After cleaning, you two go to your shared bedroom. As soon as your door closes, you pounce on Art. You wrap your arms around his neck and smash your lips against his. Almost like he was expecting it, Art instantly grabbed onto you and kissed you back, using tongue and gripping onto your pajamas.
Art pushes you against the wall, his hands still gripping your hips. Your hands reach behind his back and zipped down the zipper on his clown suit. Art starts peeling off your clothes until you're completely naked. You pull off arts clown fit until he's naked too, just his facepaint and mini tophat on.
Art flips you over so you're pressed against the wall. You open your legs a bit and Art grabs your asscheeks, opening them apart and angling his dick with your pussy. He spits on his dick and slowly slips into you, his hands moving to your hips. You let out a soft moan and press your cheek against the wall, looking back at him. Your full body is against the wall, your ass poking out a little.

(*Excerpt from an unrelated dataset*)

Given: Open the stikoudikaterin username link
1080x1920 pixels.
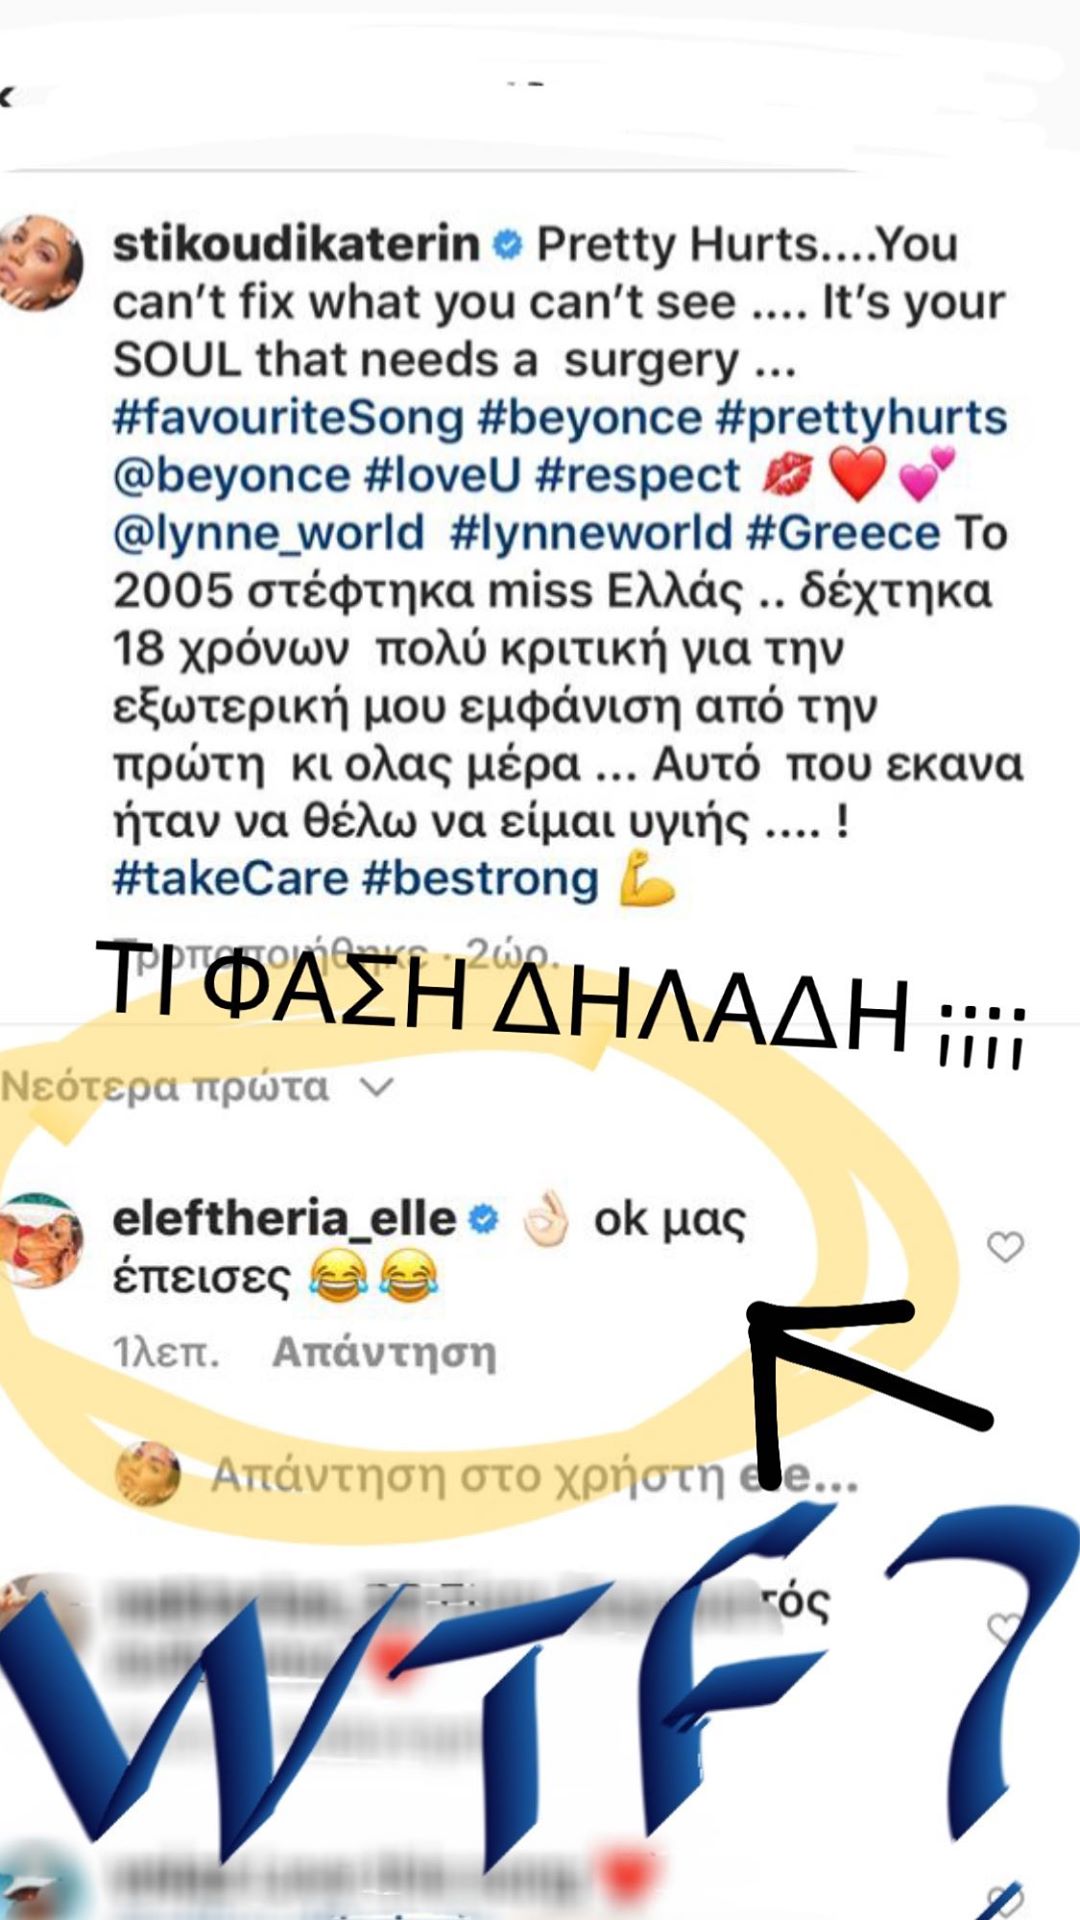Looking at the screenshot, I should [296, 245].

Art starts slamming his hips against you, his pace getting rougher and rougher. Your body jolts and you moan louder. With every thrust, your thighs slap against the wall. Art reaches around your neck. He wraps his bare hand around the front of your neck and he flips you two over. His back lays against the wall, one hand on your hips as he continues to thrust into you. He pulls your head back by your neck, squeezing a little. Your hands reach back and grab onto his legs as his pace becomes almost unhuman.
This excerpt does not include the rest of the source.